→ **Instrução 1**
Indique se cada afirmação abaixo está de acordo com o texto sobre Margarida, respondendo sim ou não e citando as palavras decisivas do texto: (a) Margarida perdeu a mãe aos sete ou oito anos de idade; (b) a madrasta passou a ocupar o lugar da mãe cinco anos depois da morte dela; (c) segundo as palavras da própria Margarida, em Montepulciano ela perdeu também a fé.
→ **Instrução 2**
Prolongue o texto sobre Margarida, começando logo após a última frase apresentada.
*** Trecho do texto ***
A beleza do
arrependimento e da penitência pode ser admirada nessa santa medieval que, após
vida pecaminosa, converteu-se, tornando-se taumaturga e grande mística
Margarida
nasceu na cidade de Laviano, diocese de Chiusi, na Toscana, em
meados o século XIII. De sua
primeira infância, nada se sabe a não ser que
perdeu a mãe quando tinha sete ou oito anos de idade.
Como acontece
com certa freqüência, a madrasta que veio preencher o lugar de sua progenitora,
dois anos depois de sua morte, começou a tratá-la mal, encontrando defeito em
tudo o que ela fazia. Ora, Margarida tinha um coração terno e uma natureza
ardente. E não encontrando em casa o afeto de que necessitava, foi procurá-lo
fora. Tornou-se uma formosa adolescente, cheia de graças e encantos. Isso
constituiu sua desgraça. Quando contava 15 anos, o filho do senhor de
Montepulciano dela se enamorou e convenceu-a a ir viver com ele pecaminosamente,
prometendo-lhe que futuramente haveriam de se casar.
Remorsos de consciência
abafados
Em meio ao luxo,
às festas, aos passeios, Margarida reprimia sua consciência, que de tempos em
tempos, como um aguilhão, a torturava. Mais tarde ela dirá: “Em Montepulciano
perdi a honra, a dignidade, a paz; perdi tudo, menos a fé”. E era essa fé
que aflorava e a fazia sonhar com outra vida muito diferente da que então
levava. Algumas vezes, por exemplo, vendo certos lugares recolhidos, comentava:
“Como seria bom rezar aqui! Que lugar próprio para se levar uma vida
penitente e solitária”. Mas novas jóias, novas festas, novas promessas
abafavam esses bons movimentos de seu coração.
Certa vez em que
algumas damas elogiavam sua beleza, ela respondeu profeticamente: “Não façam
caso disso. Chegará o dia em que vocês me tratarão como santa e irão, com o
bordão na mão, visitar meu túmulo”.
*** Dados ***
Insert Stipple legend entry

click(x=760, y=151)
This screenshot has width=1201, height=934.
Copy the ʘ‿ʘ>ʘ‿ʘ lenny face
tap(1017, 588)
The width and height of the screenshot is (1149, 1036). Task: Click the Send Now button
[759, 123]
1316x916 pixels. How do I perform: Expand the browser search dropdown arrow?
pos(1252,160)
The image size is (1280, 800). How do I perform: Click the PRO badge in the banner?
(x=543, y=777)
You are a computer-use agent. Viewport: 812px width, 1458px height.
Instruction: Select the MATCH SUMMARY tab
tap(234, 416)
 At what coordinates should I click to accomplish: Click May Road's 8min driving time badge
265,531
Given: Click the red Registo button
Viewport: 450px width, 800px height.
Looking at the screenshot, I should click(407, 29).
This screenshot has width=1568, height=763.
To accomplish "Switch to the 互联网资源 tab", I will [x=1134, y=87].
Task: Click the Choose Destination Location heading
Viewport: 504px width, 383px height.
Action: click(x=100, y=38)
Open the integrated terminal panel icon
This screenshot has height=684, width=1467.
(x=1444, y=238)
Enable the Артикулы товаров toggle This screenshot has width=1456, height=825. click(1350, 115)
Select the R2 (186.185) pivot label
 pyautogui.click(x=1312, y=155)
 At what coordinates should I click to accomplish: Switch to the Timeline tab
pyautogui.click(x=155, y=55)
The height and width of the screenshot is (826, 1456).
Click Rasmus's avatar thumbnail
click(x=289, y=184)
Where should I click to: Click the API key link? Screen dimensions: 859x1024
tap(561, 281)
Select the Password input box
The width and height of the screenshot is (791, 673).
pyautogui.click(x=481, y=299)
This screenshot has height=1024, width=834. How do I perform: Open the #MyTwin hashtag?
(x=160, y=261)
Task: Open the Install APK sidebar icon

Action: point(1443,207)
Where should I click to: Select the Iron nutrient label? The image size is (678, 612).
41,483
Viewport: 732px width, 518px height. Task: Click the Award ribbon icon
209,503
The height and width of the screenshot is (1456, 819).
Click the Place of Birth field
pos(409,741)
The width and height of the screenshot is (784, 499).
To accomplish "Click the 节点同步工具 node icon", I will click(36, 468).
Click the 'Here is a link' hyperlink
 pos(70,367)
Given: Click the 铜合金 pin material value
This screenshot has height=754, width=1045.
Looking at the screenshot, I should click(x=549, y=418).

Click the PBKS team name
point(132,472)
***
→ **Resposta 1**
(a) Sim: “perdeu a mãe quando tinha sete ou oito anos de idade.”
(b) Não: “dois anos depois de sua morte”
(c) Não: “perdi tudo, menos a fé”

→ **Resposta 2**
Assim, Margarida
viveu nove anos nessa união ilícita, contrária à Lei de Deus, quando sobreveio
um acontecimento dramático que deveria mudar sua vida.
Visão funérea e graça da
conversão
Certo dia seu
concubino não voltou para casa, e nem no dia seguinte. Aflita, Margarida viu
chegar apenas a cadelinha dele, que, ganindo tristemente, a puxava pelo vestido,
indicando-lhe que a seguisse. Margarida, ansiosa, seguiu o animal até um bosque
nas imediações, onde encontrou um amontoado de galhos que o animalzinho
esforçava-se para levantar. Tirando os galhos de cima, deparou com o cadáver de
seu concubino apunhalado, envolto em sangue, e que já começava a dar os
primeiros sinais de putrefação. Ante essa sinistra visão, ela deu um grito e
caiu desmaiada.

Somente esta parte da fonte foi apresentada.